Libreville, le 9 janvier 2025 – (Dépêches 241). Comme il est de coutume chaque nouvelle année, les forces vives de la nation ont adressé leurs vœux au Chef de l’État, hier jeudi 8 janvier 2025. Durant son allocution de circonstance, l’Archevêque métropolitain du Gabon, Monseigneur Jean Patrick IBA-BA, a dit toute son inquiétude face à la trajectoire que semble prendre le pays, évoquant même une absence de rupture véritable entre le nouveau régime et l’ancien.
Après de longs mois de silence, Jean Patrick IBA-BA, l’Archevêque de Libreville, a de nouveau fait parler de lui. Hier jeudi 8 janvier 2025, à l’occasion de la cérémonie de présentation des vœux au Président de la République, Chef de l’État, Brice Clotaire Oligui Nguema, il est revenu sur les grandes orientations politiques des nouveaux gouvernants.

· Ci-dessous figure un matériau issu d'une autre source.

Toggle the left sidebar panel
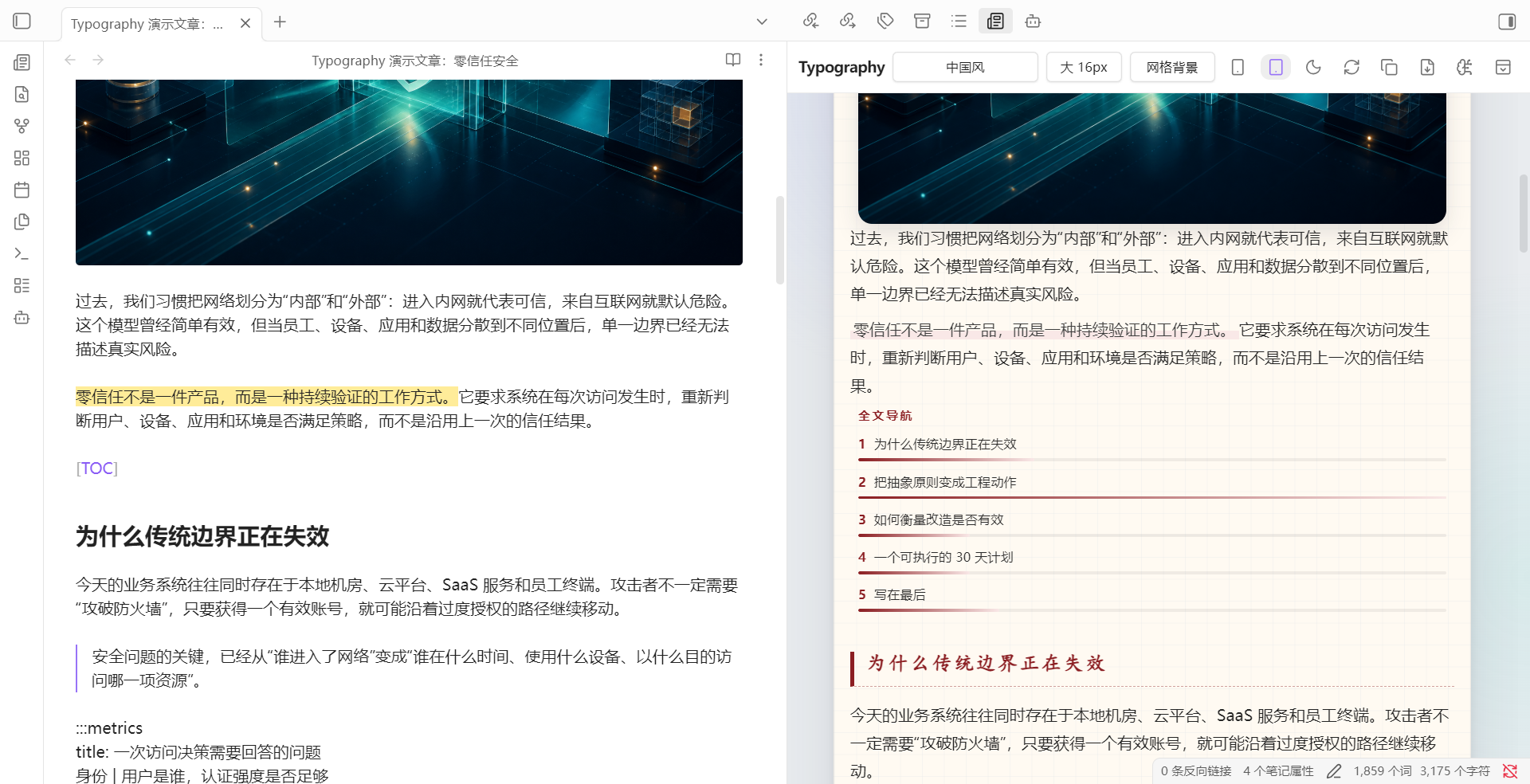 pyautogui.click(x=22, y=22)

Dans son discours, l’homme de Dieu a d’abord exprimé une légère satisfaction quant à certaines initiatives à mettre au crédit des nouvelles autorités, avant de dire toute son incompréhension devant plusieurs décisions du régime actuel. « Si nous saluons les efforts significatifs que vous consentez pour que le dialogue reste permanent avec toutes les forces vives de la nation, certaines orientations prises aujourd’hui nous laissent encore perplexes quant à la véritable rupture avec l’ordre ancien », a-t-il déclaré.
Une sortie qui résonne avec les nombreuses plaintes des populations ces derniers mois. En effet, comme sous l’ancien régime, les nouveaux dirigeants semblent désormais eux aussi frappés de surdité devant les cris des populations: destruction sauvage et inhumaine des habitations, imposition de plusieurs taxes asphyxiantes, vie chère, chômage à grande échelle, hôpitaux délabrés, absence d’une véritable prise en charge par les organismes de garantie et sécurité sociale, sont le triste lot de la Cinquième République Gabonaise.
Une interpellation lourde de sens, qui fait également écho au sentiment d’une justice toujours perçue comme un instrument de pouvoir plus que comme un pilier impartial de l’État de droit. Comme hier, la loi semble s’appliquer avec rigueur aux uns et indulgence aux autres, tandis que les préoccupations sociales majeures continuent d’être reléguées au second plan.
Espérons que l’interpellation des confessions religieuses fasse prendre conscience au nouveau régime de l’urgence d’agir différemment et de sauver de nombreux concitoyens en situation d’extrême vulnérabilité aujourd’hui.